*Problem to solve*:
Copy the incident report word for word from "On both September" to "first half hour.".

*Document text*:
____________

Elevated rendering errors

Incident Report for imgix

Postmortem

What happened?

On September 24th 2019 15:04 UTC, the imgix service saw elevated latency when retrieving images via our origin cache. This caused an increase in error rates for newly rendered derivative images. The increase in errors correlates with a moderate (but by no means outside normal) increase in overall traffic.

While the initial outage appeared mitigated by 17:29 UTC, the same symptoms reoccurred the following morning. On September 25th 2019 between 15:10 UTC and 21:36 UTC the imgix service saw severely elevated rendering times with sporadic request errors.

How were customers impacted?

On both September 24th and 25th we observed the same symptom of elevated time requesting original images prior to them being modified for the first time via the imgix rendering stack. The underlying causes did ultimately prove to be unrelated, which resulted in different patterns of error rates between the two incidents.

On September 24th we saw elevated rendering errors throughout the duration of the incident. On September 25th while we did see elevated rendering errors, the nature of them changed (to timeouts) after approximately the first half hour.

____________

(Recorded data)
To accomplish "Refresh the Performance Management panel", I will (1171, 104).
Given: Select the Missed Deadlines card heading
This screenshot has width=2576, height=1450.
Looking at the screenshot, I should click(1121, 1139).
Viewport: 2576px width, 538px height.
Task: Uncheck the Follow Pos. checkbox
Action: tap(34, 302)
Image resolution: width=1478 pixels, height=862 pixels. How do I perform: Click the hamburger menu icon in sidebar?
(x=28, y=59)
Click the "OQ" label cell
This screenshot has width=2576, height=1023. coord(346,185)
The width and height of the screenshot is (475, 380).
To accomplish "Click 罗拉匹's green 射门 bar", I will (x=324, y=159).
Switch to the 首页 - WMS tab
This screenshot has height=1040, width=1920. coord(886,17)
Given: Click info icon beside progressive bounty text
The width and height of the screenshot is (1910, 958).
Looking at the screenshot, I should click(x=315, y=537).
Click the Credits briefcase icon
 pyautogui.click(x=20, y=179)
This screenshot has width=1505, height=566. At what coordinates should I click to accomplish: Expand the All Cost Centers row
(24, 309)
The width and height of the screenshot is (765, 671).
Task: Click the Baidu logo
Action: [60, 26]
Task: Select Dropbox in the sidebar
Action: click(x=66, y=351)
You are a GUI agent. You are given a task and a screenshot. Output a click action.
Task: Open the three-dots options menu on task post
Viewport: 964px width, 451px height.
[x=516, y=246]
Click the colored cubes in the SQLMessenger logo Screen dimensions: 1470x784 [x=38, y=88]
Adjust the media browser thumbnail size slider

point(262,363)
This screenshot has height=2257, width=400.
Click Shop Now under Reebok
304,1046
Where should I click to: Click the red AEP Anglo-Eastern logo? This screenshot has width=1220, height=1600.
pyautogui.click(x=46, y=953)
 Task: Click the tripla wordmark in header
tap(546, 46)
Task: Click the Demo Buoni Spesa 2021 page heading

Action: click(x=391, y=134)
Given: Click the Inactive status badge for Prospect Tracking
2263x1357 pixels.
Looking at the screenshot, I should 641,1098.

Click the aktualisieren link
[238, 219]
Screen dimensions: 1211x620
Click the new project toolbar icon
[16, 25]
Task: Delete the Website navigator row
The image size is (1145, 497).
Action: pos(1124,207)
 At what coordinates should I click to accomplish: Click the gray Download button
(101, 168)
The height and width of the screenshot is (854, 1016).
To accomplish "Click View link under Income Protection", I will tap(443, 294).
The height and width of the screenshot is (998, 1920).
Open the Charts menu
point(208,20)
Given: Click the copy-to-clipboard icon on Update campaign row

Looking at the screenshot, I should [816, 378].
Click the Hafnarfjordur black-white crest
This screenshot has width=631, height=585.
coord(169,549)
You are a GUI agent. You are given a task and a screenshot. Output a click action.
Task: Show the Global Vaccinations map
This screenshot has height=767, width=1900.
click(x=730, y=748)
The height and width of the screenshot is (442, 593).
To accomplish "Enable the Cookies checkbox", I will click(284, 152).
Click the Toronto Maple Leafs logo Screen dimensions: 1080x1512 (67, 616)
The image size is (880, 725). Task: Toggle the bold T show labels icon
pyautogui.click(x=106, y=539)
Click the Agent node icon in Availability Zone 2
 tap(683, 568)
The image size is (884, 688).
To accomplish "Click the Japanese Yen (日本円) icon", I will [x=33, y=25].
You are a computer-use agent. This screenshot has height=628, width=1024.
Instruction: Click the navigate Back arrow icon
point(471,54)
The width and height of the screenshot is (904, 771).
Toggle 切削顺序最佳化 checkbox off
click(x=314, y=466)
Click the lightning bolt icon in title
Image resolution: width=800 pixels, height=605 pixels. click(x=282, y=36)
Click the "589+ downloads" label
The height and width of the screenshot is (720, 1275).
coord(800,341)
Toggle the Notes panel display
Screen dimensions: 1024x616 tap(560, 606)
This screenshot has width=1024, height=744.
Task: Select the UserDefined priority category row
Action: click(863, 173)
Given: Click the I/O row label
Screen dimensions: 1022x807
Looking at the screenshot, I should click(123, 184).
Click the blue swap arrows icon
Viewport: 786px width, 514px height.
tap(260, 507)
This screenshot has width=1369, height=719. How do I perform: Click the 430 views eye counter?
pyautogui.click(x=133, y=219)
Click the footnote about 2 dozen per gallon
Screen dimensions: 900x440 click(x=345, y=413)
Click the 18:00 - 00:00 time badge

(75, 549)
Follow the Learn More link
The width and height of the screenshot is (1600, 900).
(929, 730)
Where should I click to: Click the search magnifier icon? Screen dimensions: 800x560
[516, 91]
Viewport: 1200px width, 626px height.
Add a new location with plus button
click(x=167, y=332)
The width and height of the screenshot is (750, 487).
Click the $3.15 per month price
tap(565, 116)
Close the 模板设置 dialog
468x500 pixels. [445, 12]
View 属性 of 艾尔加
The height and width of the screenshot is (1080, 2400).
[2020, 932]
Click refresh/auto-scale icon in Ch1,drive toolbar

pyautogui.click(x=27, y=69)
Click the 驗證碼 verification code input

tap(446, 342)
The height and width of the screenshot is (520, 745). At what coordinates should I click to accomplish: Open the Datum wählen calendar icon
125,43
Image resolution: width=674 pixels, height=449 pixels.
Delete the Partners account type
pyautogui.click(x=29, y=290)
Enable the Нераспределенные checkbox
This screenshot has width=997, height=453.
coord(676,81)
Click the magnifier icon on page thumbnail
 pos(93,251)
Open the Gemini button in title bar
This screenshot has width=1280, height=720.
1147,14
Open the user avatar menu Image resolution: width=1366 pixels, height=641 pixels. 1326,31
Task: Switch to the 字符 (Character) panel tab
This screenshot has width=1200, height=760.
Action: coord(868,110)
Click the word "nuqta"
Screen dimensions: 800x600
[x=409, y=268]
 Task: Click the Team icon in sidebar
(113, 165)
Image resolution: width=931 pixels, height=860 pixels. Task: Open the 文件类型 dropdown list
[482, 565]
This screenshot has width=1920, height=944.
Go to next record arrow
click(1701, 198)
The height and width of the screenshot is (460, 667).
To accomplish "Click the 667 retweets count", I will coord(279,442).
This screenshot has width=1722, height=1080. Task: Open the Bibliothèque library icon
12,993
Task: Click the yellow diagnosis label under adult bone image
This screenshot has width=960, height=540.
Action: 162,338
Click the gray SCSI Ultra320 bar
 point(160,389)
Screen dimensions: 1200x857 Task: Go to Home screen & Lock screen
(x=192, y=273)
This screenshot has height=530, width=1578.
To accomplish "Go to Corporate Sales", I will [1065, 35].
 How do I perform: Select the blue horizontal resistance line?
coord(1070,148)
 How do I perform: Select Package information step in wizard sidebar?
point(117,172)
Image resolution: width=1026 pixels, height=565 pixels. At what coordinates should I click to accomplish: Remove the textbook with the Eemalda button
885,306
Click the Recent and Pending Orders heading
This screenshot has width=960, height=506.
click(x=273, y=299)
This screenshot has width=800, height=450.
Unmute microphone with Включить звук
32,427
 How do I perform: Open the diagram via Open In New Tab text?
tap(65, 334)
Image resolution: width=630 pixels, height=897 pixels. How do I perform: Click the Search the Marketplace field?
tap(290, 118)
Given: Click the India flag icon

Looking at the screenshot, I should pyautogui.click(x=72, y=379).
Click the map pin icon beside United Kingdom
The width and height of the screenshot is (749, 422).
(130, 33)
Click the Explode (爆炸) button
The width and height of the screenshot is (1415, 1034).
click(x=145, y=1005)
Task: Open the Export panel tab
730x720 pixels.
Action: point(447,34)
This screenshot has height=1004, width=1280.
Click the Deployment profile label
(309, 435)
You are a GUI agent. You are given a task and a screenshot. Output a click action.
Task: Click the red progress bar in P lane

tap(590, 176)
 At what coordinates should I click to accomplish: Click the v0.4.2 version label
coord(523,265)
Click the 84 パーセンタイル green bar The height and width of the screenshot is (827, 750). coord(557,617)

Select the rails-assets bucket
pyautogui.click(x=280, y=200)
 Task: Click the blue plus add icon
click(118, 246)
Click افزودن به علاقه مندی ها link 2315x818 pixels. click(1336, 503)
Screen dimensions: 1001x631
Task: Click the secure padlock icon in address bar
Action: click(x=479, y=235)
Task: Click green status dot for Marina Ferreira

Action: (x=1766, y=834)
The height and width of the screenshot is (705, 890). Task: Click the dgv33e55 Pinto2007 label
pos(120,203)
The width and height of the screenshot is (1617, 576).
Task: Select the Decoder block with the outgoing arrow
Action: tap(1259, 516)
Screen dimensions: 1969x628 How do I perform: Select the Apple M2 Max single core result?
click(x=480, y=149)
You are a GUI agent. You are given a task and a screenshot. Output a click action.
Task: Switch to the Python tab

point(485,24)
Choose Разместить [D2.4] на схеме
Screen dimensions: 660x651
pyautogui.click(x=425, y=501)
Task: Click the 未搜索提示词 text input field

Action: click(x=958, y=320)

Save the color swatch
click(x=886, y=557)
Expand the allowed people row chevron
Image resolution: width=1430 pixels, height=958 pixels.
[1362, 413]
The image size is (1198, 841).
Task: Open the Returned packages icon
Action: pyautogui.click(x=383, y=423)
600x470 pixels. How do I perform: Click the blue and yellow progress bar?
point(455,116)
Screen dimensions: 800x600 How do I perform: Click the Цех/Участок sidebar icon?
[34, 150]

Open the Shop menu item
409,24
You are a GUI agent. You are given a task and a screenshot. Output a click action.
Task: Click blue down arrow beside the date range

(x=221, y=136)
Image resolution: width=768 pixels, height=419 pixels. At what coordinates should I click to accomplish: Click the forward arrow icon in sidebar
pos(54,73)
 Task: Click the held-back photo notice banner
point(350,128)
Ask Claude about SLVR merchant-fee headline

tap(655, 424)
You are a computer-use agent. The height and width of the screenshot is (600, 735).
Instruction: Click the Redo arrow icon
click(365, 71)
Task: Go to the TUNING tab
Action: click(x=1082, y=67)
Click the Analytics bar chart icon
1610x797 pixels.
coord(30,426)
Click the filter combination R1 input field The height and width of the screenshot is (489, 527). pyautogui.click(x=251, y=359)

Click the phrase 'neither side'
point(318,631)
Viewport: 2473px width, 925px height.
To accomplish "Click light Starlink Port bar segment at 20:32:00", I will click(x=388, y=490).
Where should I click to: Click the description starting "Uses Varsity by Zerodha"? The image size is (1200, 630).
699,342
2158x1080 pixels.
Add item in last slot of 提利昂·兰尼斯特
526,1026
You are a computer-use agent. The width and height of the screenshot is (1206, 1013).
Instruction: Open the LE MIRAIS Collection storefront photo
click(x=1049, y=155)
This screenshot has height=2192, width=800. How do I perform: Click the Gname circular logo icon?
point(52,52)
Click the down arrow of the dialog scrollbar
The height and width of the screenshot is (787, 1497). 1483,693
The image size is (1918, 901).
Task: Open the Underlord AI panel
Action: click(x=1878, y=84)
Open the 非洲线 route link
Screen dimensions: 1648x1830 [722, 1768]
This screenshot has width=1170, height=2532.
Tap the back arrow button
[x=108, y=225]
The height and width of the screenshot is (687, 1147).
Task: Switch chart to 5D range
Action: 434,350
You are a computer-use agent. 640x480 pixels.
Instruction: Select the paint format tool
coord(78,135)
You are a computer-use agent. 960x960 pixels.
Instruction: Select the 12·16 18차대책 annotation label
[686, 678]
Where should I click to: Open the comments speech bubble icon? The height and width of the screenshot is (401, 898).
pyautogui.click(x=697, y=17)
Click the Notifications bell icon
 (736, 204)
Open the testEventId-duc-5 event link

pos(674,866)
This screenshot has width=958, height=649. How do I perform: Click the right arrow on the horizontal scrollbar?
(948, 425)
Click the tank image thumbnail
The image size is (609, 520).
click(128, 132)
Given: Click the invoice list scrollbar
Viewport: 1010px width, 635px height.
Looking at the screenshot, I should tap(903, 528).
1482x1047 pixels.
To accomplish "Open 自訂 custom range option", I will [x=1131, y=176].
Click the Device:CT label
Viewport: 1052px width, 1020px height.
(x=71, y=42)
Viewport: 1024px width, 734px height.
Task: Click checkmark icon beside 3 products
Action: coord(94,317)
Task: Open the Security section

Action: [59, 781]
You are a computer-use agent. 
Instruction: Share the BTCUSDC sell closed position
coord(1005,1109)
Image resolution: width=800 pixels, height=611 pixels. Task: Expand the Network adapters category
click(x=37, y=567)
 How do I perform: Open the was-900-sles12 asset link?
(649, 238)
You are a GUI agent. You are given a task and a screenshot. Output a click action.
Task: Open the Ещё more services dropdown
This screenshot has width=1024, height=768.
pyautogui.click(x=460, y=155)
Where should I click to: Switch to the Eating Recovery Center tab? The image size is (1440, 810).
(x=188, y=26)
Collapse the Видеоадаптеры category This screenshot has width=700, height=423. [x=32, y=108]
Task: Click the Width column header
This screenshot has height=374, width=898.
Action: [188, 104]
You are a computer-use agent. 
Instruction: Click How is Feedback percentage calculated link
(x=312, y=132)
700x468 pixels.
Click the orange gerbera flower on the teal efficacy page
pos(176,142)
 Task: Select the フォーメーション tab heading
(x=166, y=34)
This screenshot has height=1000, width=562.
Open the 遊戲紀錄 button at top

____________

*Finished exercise*:
On both September 24th and 25th we observed the same symptom of elevated time requesting original images prior to them being modified for the first time via the imgix rendering stack. The underlying causes did ultimately prove to be unrelated, which resulted in different patterns of error rates between the two incidents.

On September 24th we saw elevated rendering errors throughout the duration of the incident. On September 25th while we did see elevated rendering errors, the nature of them changed (to timeouts) after approximately the first half hour.